The Basilica Cistern in Istanbul is an extraordinary feat of Byzantine engineering.     It was begun in 532 by the Emperor Justinian, and the engineers used a site where there had been an even earlier cistern.     The Basilica Cistern ensured the City (the Byzantine capital of Constantinople) and the Imperial Palace had a constant supply of fresh water.    It has survived the ravages of time and conquest.    Wandering about Istanbul near Hagia Sophia and the Blue Mosque, it's hard to imagine the hidden cistern beneath your feet.   It's vast!  Here are some pictures my husband took on our visit to Istanbul.     The first one shows some of the columns that support the roof.   If they look classical in design, that's because they are classical, most of them being taken from earlier Roman buildings.    (An early example of recycling.)  It's cool in the cistern, and dark, and VERY quiet.  The columns seem to march off into infinity, it's like stepping into the hall of a subterranean king. 

   

Down there you have no idea that there is a thriving and bustling city overhead. The bases of some of the columns show heads that have come to us from Greek mythology.    You can find the Medusa...



The day we visited, shoals of fish were gliding through the water, we kept seeing flashes of gold and black and white, eerie shadows constantly shifting.  The Basilica Cistern is very inspiring, as soon as we went down the steps to see it, I knew that a scene in the second Palace Bride novel would have to be set there.

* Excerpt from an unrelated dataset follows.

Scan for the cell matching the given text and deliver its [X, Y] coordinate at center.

You can see the Basilica Cistern on this map of medieval Constantinople which shows part of the Great Palace.   You can find the cistern towards the top of the map.   Appologies for the blurriness of the image, I am not sure how to sharpen it.


Tuesday, 2 August 2011

A Byzantine Palanquin...

Of course, this is a picture of a sedan chair not a palanquin.  My husband and I stumbled across it in an English pub when we were on one of our week-end walks.     I probably shouldn't have been on a walk at all, because the deadline for my WIP is at the end of the month, and there's still a lot to do.One of the the scenes that particularly needs work is a scene where my Byzantine princess is carried to her wedding in a palanquin.   Could  I find a picture of  Byzantine Palanquin?   You may guess not.
A walk was needed.    Quite by chance we stumbled across this sedan chair in an inn.  The painting on the sides are quite beautiful, I don't know if you can see, but there's a French look to them.  And if you look closely you can see the metal loops at the bottom where the carrying bars would be placed.
There's a little more about how not to find a Byzantine palanquin and the mysteries of writing and research here on the Harlequin Historicals Author Blog

And if anyone has a picture of a real Byzantine palanquin, I would be very grateful!

By the way, the inn was the Crown at Chiddingfold, and I had mussels and chips for lunch...I LOVE mussels and chips.